• Problem description: Exactly the lines from the one with "Instruction: Open the ファイル(F) menu" through the end of the records below are needed, minus any pictures.

Stored items:
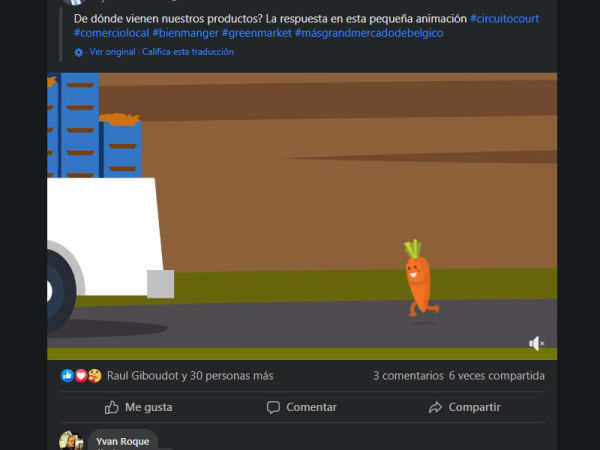The image size is (600, 450).
Task: Open Yvan Roque's profile picture
Action: point(71,440)
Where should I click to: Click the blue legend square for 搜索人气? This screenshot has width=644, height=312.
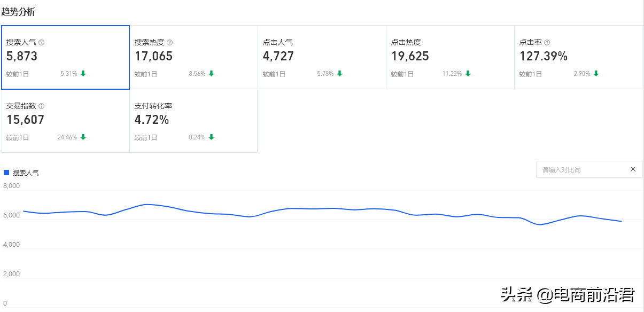click(x=5, y=172)
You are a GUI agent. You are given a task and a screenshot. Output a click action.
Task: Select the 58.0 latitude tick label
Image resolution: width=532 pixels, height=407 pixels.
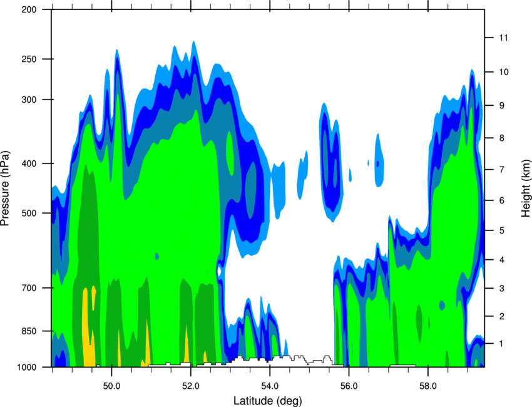[x=428, y=386]
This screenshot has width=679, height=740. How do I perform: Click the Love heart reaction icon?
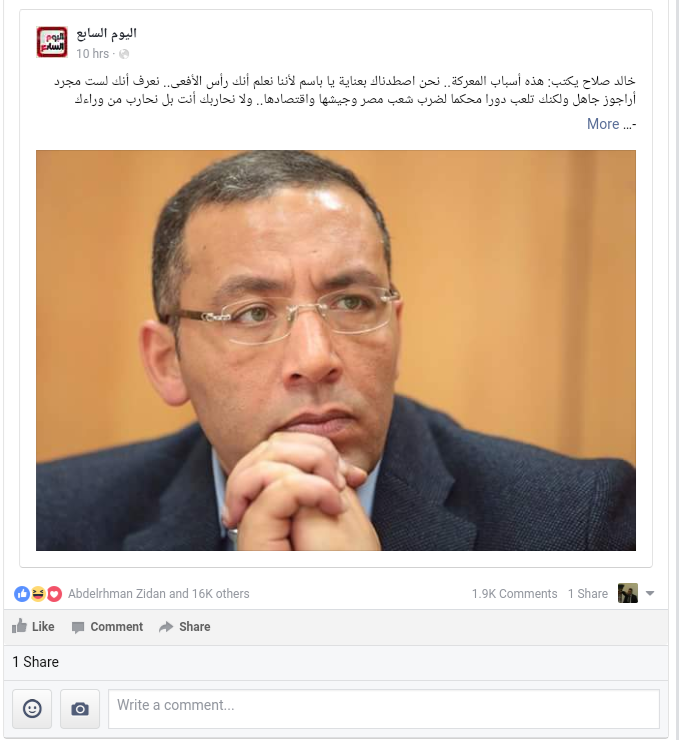[54, 594]
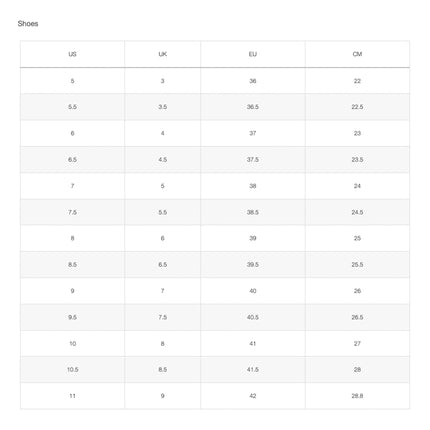Click CM value 25 cell

357,238
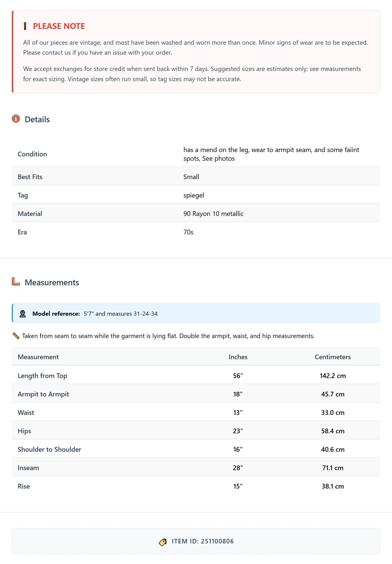Select the Best Fits value Small
Image resolution: width=392 pixels, height=564 pixels.
coord(191,177)
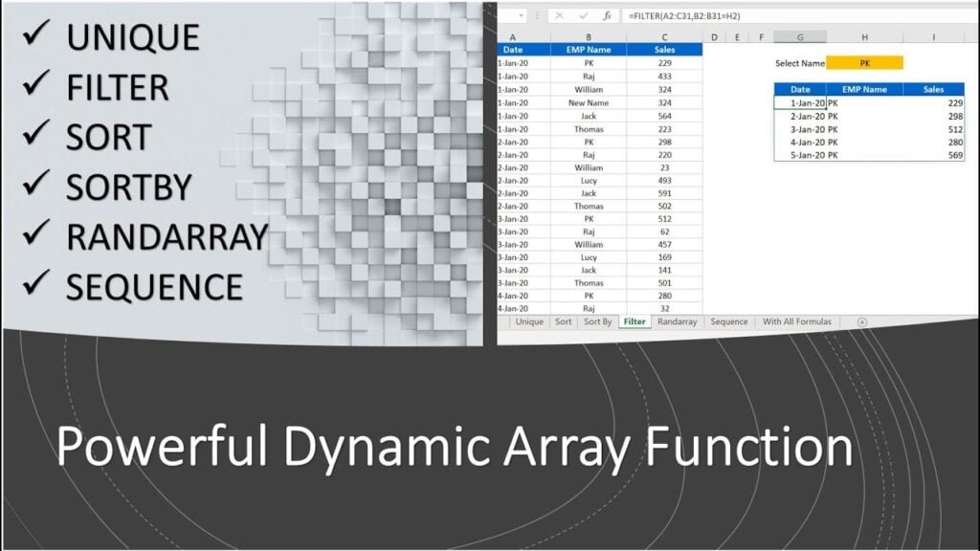Select the column G header
The height and width of the screenshot is (551, 980).
(800, 35)
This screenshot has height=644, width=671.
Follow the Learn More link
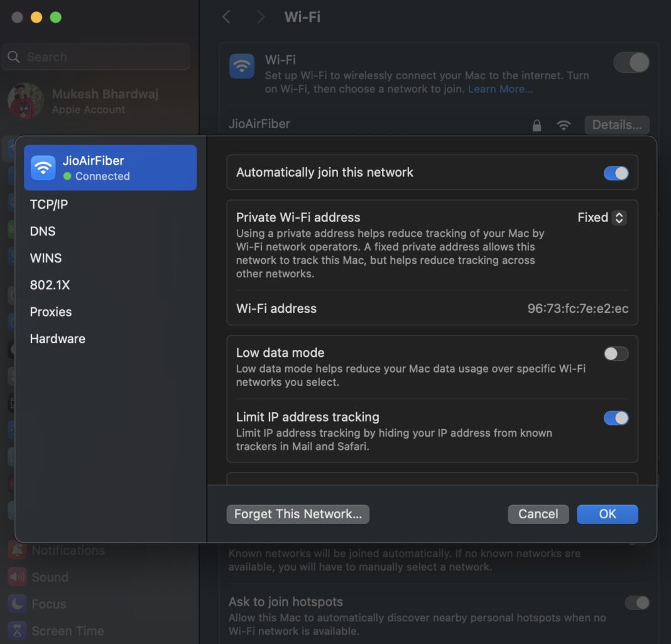(x=500, y=89)
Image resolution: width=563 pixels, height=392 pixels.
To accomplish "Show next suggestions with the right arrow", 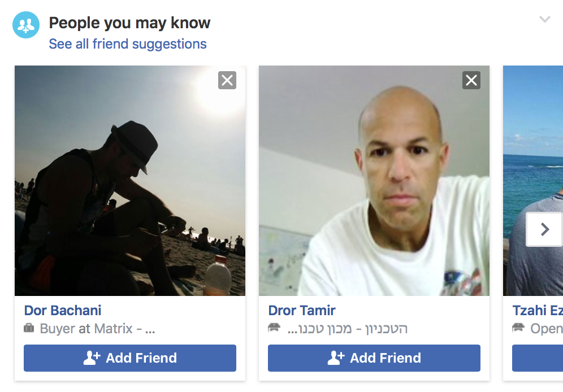I will pyautogui.click(x=544, y=229).
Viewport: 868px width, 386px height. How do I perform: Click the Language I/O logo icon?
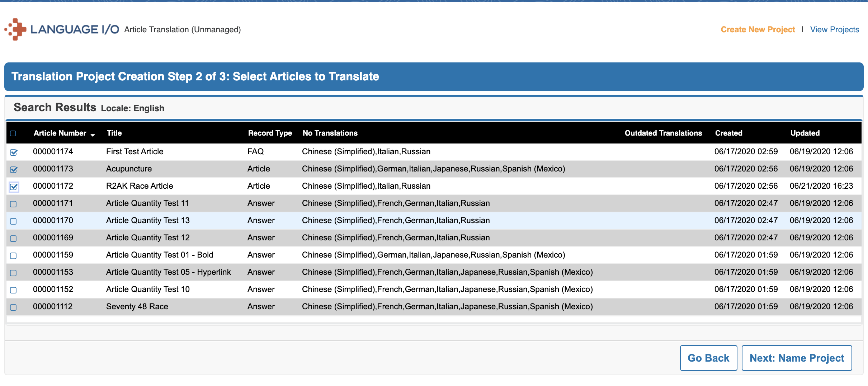coord(16,29)
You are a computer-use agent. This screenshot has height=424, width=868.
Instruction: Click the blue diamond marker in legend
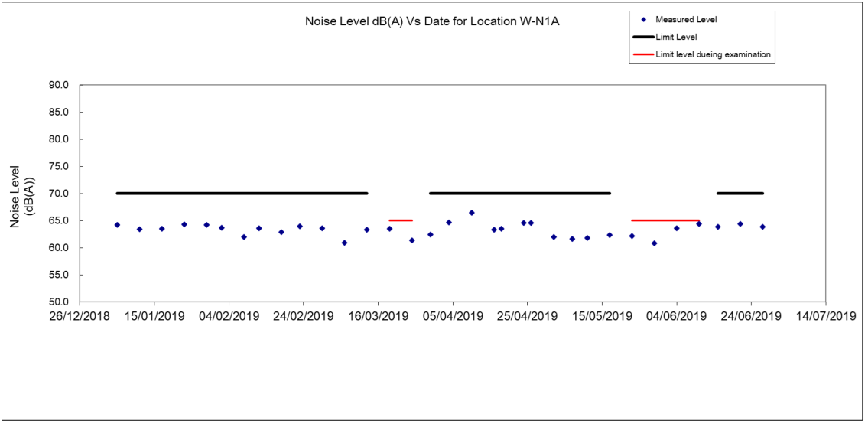642,19
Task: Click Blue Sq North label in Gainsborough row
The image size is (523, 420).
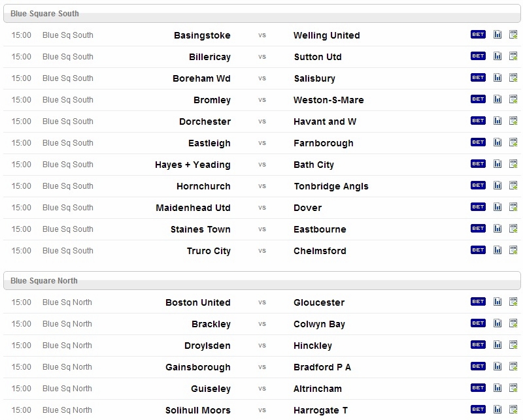Action: tap(67, 367)
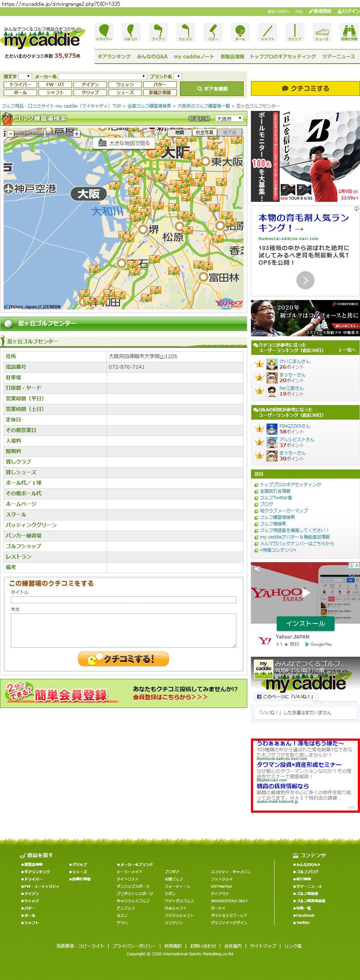The height and width of the screenshot is (980, 360).
Task: Go to the Tour News menu
Action: (338, 57)
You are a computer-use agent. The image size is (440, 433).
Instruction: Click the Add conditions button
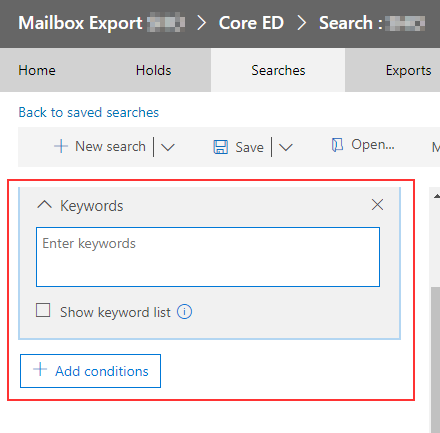(x=90, y=371)

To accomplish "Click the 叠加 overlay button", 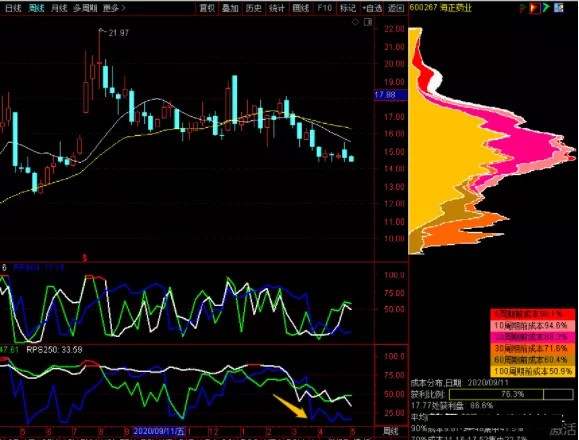I will pyautogui.click(x=230, y=8).
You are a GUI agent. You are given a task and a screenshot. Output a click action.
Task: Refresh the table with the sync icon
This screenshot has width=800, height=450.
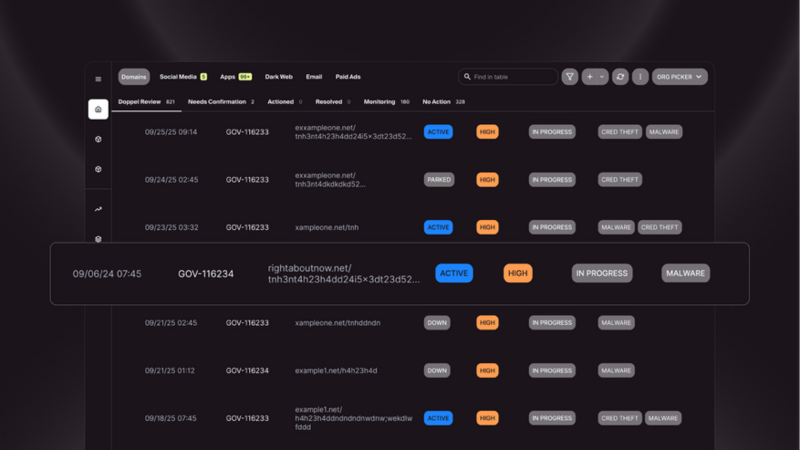point(620,77)
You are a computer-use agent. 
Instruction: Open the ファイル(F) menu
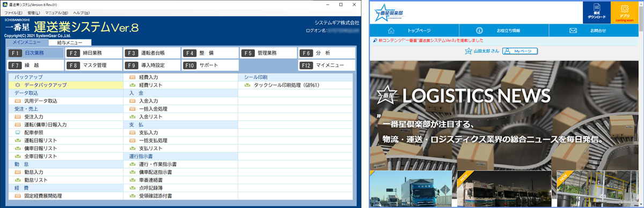coord(13,12)
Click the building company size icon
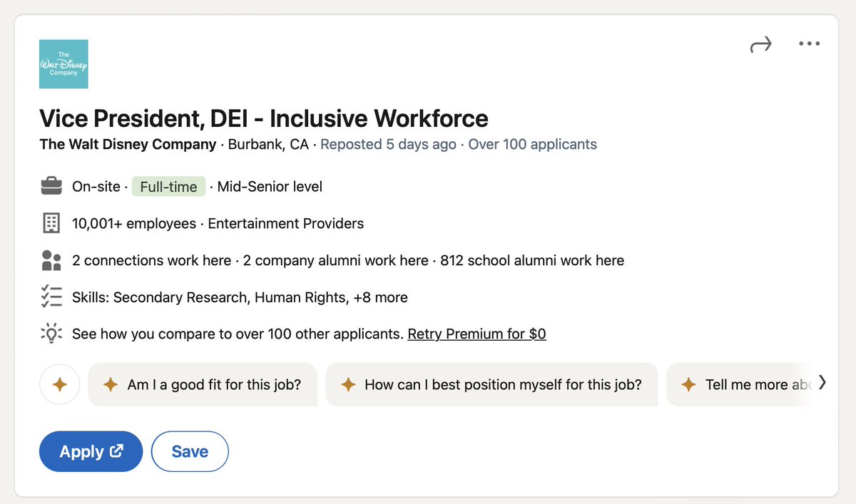This screenshot has width=856, height=504. 51,223
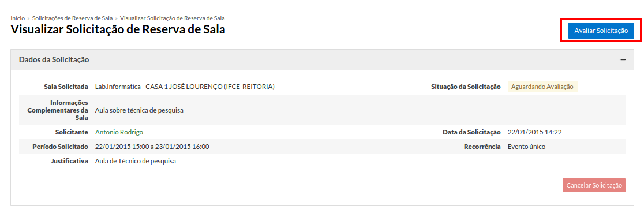Click the request date 22/01/2015 14:22 value
644x213 pixels.
point(535,132)
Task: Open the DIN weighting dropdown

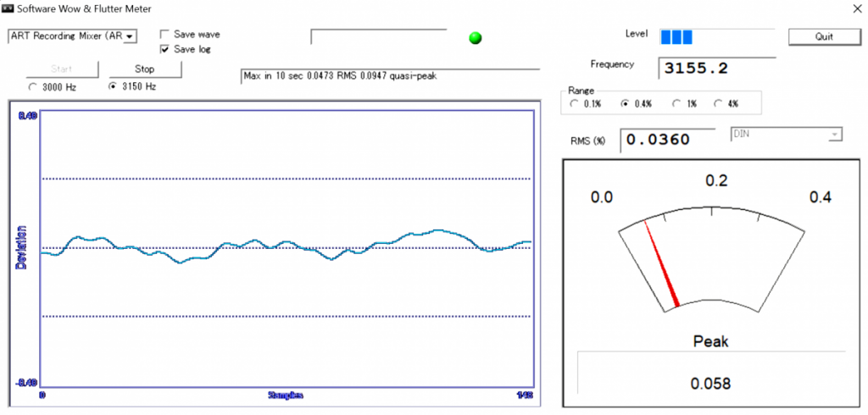Action: click(x=785, y=135)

• Output below:
Instruction: Open the ファイル(F) menu
coord(13,12)
Click the building company size icon
This screenshot has width=856, height=504. 51,223
Click the request date 22/01/2015 14:22 value
644x213 pixels.
point(535,132)
Task: Open the DIN weighting dropdown

Action: click(x=785, y=135)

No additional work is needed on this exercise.